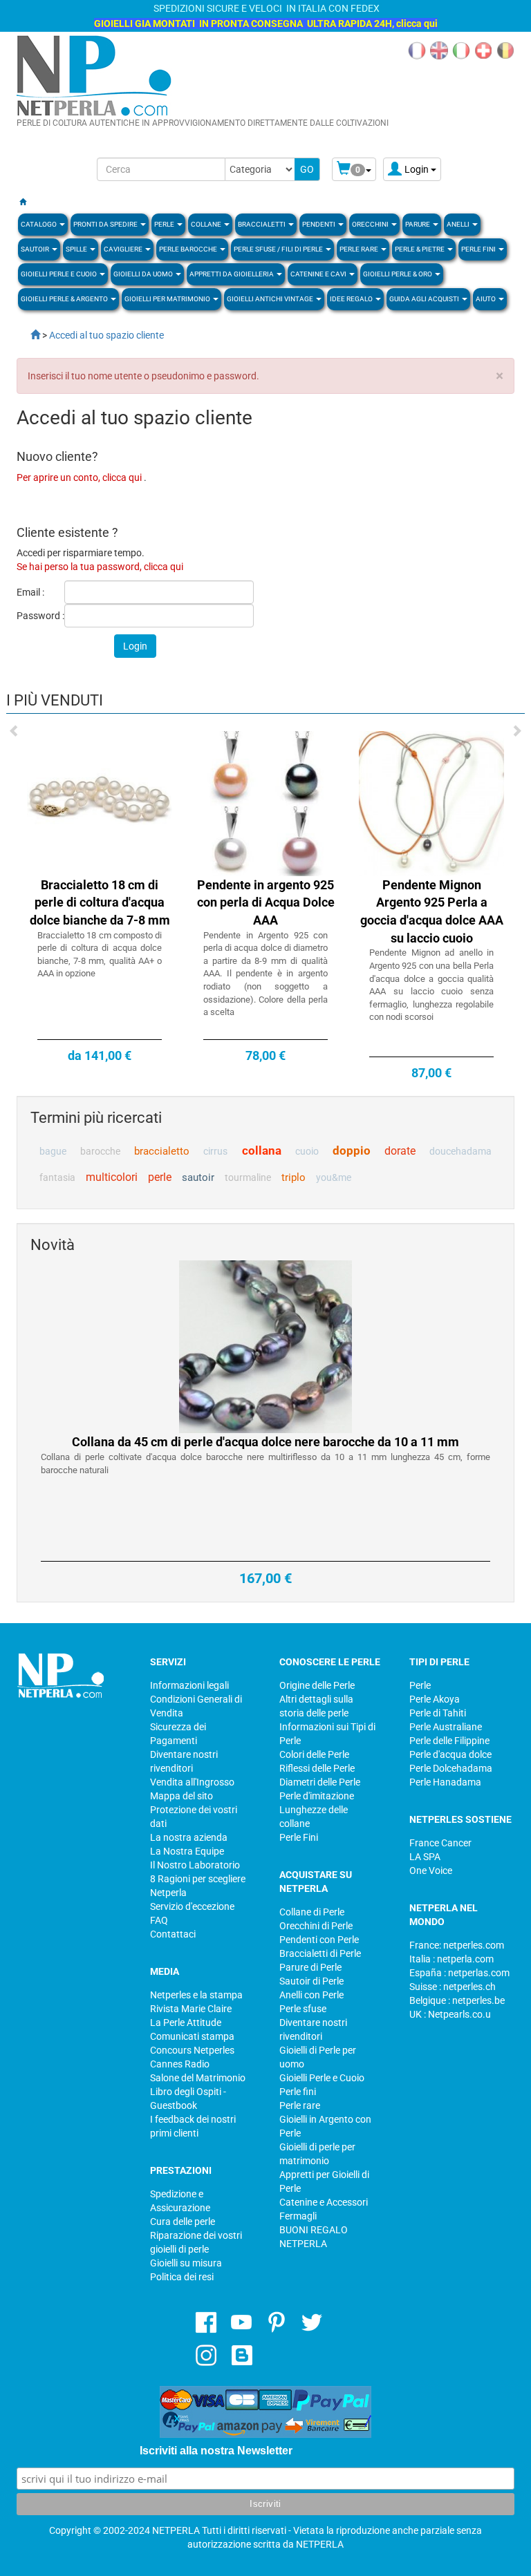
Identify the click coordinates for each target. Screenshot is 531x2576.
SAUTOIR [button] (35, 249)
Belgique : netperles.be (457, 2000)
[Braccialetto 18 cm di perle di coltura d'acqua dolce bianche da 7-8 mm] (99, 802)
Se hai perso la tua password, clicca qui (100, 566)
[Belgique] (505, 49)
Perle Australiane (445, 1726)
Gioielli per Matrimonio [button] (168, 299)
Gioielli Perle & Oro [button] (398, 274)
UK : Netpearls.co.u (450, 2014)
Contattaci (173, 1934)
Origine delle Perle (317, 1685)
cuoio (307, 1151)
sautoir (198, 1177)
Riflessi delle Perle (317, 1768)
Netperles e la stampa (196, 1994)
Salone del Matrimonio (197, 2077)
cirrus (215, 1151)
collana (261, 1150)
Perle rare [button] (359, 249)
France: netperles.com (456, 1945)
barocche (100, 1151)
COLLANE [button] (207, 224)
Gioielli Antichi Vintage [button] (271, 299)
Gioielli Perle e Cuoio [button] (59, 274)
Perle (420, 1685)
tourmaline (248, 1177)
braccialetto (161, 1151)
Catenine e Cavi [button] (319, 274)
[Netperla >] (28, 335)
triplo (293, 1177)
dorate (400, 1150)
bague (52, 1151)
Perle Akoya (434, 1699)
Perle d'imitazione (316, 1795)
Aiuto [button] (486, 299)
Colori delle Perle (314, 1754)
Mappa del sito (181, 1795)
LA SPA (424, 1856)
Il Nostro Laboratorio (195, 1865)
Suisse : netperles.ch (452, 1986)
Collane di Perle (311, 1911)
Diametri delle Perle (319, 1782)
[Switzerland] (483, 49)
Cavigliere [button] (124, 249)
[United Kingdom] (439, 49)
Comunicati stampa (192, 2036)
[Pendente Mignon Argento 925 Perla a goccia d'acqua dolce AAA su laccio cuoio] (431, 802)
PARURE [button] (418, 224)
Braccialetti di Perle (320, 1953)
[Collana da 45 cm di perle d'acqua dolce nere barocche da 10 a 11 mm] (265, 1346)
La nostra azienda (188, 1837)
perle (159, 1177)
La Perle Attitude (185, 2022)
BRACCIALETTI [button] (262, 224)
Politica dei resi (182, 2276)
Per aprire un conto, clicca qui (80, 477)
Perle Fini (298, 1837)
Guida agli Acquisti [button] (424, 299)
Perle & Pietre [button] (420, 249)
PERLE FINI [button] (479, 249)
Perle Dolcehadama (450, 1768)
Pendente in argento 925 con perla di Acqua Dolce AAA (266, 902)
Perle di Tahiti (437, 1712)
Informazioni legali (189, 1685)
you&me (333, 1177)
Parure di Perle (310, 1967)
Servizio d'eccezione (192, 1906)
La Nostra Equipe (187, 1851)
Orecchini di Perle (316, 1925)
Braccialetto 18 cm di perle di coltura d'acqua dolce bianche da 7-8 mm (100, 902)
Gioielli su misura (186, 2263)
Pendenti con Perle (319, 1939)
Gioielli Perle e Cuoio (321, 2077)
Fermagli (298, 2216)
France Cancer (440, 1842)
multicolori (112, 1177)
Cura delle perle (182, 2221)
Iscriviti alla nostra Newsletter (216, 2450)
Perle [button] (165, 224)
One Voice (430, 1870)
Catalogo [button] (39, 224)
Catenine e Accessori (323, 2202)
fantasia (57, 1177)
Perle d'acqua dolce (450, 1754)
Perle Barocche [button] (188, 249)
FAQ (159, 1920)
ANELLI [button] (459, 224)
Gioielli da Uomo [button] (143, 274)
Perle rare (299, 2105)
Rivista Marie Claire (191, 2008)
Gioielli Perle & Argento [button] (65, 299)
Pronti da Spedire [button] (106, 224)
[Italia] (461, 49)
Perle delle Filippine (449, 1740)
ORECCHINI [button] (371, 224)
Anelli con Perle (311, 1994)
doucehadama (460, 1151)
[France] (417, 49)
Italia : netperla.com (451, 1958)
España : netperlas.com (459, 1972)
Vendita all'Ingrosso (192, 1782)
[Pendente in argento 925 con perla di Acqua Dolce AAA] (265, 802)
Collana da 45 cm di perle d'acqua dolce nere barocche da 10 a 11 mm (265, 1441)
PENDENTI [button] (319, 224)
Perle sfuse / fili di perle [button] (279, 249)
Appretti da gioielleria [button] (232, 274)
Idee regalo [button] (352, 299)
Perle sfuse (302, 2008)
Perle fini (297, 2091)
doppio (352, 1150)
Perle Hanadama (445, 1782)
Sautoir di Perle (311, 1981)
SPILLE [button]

==========

◆ **Activity**
Reproduce exactly the section above that begins at the line containing "Belgique : netperles.be (457, 2000)" and ends at the line containing "Perle Australiane (445, 1726)", leaving out all other lines.

◆ **Written solution**
Belgique : netperles.be (457, 2000)
[Braccialetto 18 cm di perle di coltura d'acqua dolce bianche da 7-8 mm] (99, 802)
Se hai perso la tua password, clicca qui (100, 566)
[Belgique] (505, 49)
Perle Australiane (445, 1726)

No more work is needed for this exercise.